Con gratitudine e speranza, Schoenstatt dà l’addio a p. Rafael Fernández

Pagina Hacia el Padre / Editoriale

Come famiglia, con il cuore colmo di riverenza e di speranza nella vita eterna, salutiamo padre Rafael Fernández, uno dei grandi comunicatori ed educatori di Schoenstatt del nostro tempo. Originario del Cile e membro dell’Istituto dei Padri di Schoenstatt, ha creato il canale “Schoenstatt Vivo”. È autore di numerosi libri sul Movimento, scritti in spagnolo e tradotti in altre lingue.

Un’eredità che trascende

Si è spento alla vigilia del Mercoledì delle Ceneri, il 17 febbraio, a Bellavista, in Cile, all’età di 92 anni. Il suo passaggio in questo mondo lascia un segno profondo e indelebile in diversi ambiti del nostro Movimento:

Educatore dei giovani: Ha formato molte generazioni di giovani, trasmettendo loro, con passione e sapienza, l’ideale dell’“Uomo Nuovo”.

Promotore del Ramo Famiglie: È stato una guida fondamentale per molte coppie di sposi e ha sempre creduto che la santità della famiglia sia il fondamento di una nuova cultura.

Scrittore fecondo: Attraverso i suoi numerosi libri e pubblicazioni, ha approfondito la pedagogia e la spiritualità di Schoenstatt, lasciando un patrimonio intellettuale e spirituale che continuerà a nutrire le generazioni future.

Padre Rafael ha saputo tradurre l’immensa ricchezza della nostra spiritualità in parole chiare, accessibili e concrete.

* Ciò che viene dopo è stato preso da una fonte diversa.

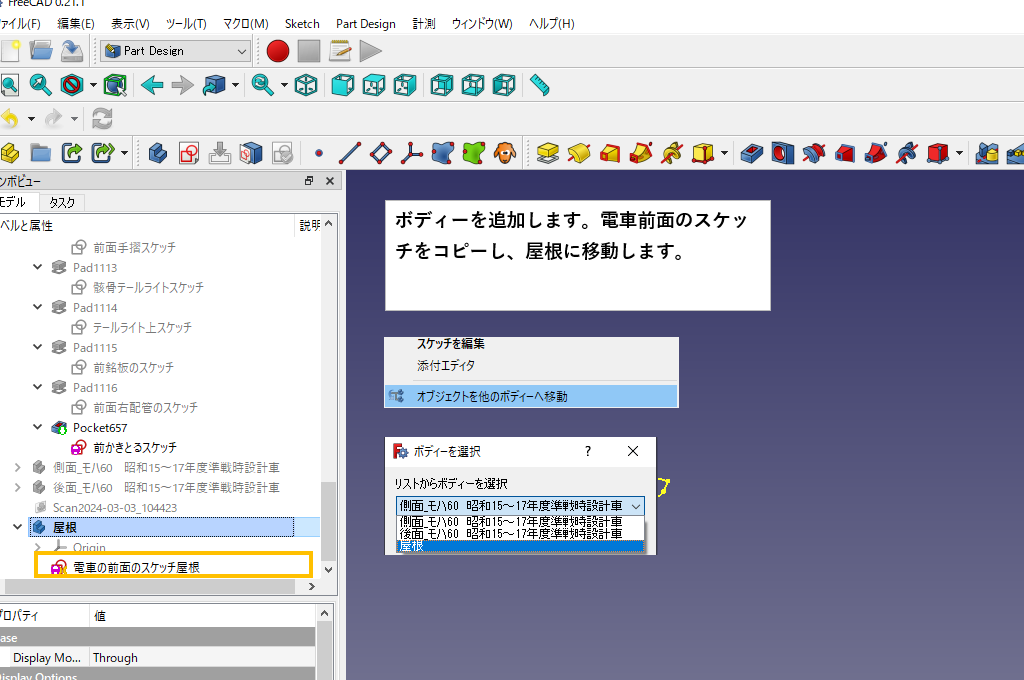Open the Sketch menu
The image size is (1024, 680).
click(x=302, y=23)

Attraverso i suoi video, ci ha trasmesso, mediante la tecnologia, il cuore di Schoenstatt: l’Alleanza d’Amore, la fiducia e la fede pratica nella Divina Provvidenza, e la sapiente pedagogia paterna del nostro Fondatore. Sacerdote e apostolo instancabile, sarà ricordato per la sua dedizione e per l’opera di formazione di tanti schoenstattiani lungo tutta la sua vita.

“Ci ha insegnato ad amare di più Schoenstatt”

Padre Rafael aveva il dono di rendere comprensibile ciò che è profondo, di portare l’elevato con i piedi per terra senza sminuirne l’altezza. Era un ponte tra generazioni, tra continenti, tra il pensiero del Fondatore e la vita concreta di oggi. Molti di noi hanno imparato ad amare di più Schoenstatt ascoltandolo; molti di noi hanno compreso meglio la propria missione grazie alla sua chiarezza.

Era un educatore nel senso schoenstattiano: non solo trasmetteva idee, ma formava i cuori. Con una fedeltà filiale al nostro Padre e Fondatore, sapeva appropriarsi in modo creativo della sua eredità e offrirla al mondo di oggi con coraggio e semplicità. In tempi di rumore e superficialità, aveva il polso del tempo, ma sempre con l’orecchio rivolto al cuore di Dio.

Preghiamo per il suo riposo eterno e per la comunità dei Padri di Schoenstatt, che accompagniamo con affetto.
Il suo funerale si tiene giovedì 19 alle ore 11:00 nella Chiesa dello Spirito Santo, presso il Santuario di Bellavista, in Cile.